Encryption 101: The next encryption revolution

Jack Hammond | 16th Aug 2016

Regardless of what you make of the ethics of the Snowden revelations from 2013, the one thing that can be said confidently is that they started a global discussion about the safety and security of our data – from the largest of companies down to us, the individual users.

While this could very well be considered a revolution in the perception of data security, this blog is more concerned with the resulting technical revolutions that are now so tantalisingly close. In particular, we will focus on one realm that a great deal of people are saying will herald a new era of data security: the quantum realm.

A brief introduction to the absurd

What is the quantum realm?

Well, to put it as simply as possible, it is a hugely chaotic and yet fascinating area of science. It is the impossibly small part of reality where something can exist in any number of possible states until it is observed, after which it will ‘lock’ itself in a single state.

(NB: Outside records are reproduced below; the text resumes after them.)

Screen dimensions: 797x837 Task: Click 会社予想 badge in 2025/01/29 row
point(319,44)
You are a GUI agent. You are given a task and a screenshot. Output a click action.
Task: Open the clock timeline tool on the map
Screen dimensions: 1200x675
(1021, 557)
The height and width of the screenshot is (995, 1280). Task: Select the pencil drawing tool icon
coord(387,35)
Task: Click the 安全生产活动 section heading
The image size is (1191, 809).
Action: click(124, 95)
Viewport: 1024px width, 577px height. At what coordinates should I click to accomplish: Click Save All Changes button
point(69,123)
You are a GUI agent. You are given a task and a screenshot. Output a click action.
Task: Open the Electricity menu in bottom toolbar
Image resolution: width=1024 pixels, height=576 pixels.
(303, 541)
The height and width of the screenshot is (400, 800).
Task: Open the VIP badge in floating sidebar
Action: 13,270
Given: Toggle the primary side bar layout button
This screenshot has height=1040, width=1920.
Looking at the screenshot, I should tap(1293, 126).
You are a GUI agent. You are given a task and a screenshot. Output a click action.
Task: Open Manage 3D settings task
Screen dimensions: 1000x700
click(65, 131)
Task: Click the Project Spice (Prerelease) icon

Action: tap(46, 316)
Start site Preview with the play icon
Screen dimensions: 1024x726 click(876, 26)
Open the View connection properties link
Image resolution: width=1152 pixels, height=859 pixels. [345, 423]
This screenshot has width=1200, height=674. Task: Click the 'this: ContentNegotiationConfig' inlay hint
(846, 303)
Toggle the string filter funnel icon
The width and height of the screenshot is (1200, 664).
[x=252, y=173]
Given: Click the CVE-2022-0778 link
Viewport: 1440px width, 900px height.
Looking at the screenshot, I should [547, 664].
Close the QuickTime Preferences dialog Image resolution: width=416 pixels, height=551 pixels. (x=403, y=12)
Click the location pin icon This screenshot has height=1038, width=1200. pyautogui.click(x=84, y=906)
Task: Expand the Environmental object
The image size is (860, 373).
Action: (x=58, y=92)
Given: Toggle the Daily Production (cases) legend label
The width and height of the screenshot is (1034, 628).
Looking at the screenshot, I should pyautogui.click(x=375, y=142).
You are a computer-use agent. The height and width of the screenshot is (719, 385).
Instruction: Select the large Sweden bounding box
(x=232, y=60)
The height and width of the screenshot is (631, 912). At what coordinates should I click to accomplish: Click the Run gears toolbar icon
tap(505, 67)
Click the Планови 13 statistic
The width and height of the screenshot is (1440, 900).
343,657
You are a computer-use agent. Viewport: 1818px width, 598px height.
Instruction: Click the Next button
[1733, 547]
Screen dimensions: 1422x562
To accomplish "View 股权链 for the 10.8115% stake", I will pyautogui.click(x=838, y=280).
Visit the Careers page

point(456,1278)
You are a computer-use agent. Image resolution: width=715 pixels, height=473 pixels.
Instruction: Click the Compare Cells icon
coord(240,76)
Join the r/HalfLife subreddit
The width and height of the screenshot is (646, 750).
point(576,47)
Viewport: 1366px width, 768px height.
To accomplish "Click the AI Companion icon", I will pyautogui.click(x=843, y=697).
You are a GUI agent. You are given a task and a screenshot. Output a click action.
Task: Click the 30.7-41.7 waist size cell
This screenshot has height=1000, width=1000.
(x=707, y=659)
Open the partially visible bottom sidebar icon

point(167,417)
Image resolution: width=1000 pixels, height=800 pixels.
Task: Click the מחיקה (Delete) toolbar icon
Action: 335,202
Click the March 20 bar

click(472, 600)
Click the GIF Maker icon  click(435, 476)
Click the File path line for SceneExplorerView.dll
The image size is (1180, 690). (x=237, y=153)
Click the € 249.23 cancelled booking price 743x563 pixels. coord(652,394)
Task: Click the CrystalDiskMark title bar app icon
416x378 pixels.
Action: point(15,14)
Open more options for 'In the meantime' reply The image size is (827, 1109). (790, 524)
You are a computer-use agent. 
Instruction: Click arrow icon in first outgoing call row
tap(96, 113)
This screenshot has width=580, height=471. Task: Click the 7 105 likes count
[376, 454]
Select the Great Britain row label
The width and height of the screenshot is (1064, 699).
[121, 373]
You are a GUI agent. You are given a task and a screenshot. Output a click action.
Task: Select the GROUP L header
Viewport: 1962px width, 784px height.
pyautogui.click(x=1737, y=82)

There is, of course, the well-known example of this of Schrodinger’s cat. You also have the wonderfully named Heisenberg Uncertainty Principal, which states we cannot know both the position and momentum of a particle with absolute certainty (ergo, if we were to know absolutely a particle’s momentum, we would consequently know nothing about its position).

That’s all well and good you may be saying, but how does this help protect my data?

Well, the most popular application of all this wonderfully weird science is in Quantum Key Distribution (QKD). In fact, some QKD systems are already being evaluated by some companies and governments today.

Quantum Key what?

When you are browsing the internet – let’s say you’re doing some online banking – your security is essentially derived from mathematics. Be it AES, RSA, ECC or anything else, a key (or keys) are agreed between your browser and the bank server, and these keys are then used to ensure that malicious parties can’t intercept your data and leave you without a penny to your name. The problem is, a malicious party could intercept this key negotiation and through that gain unrestricted access to your communications – and you’d be none the wiser.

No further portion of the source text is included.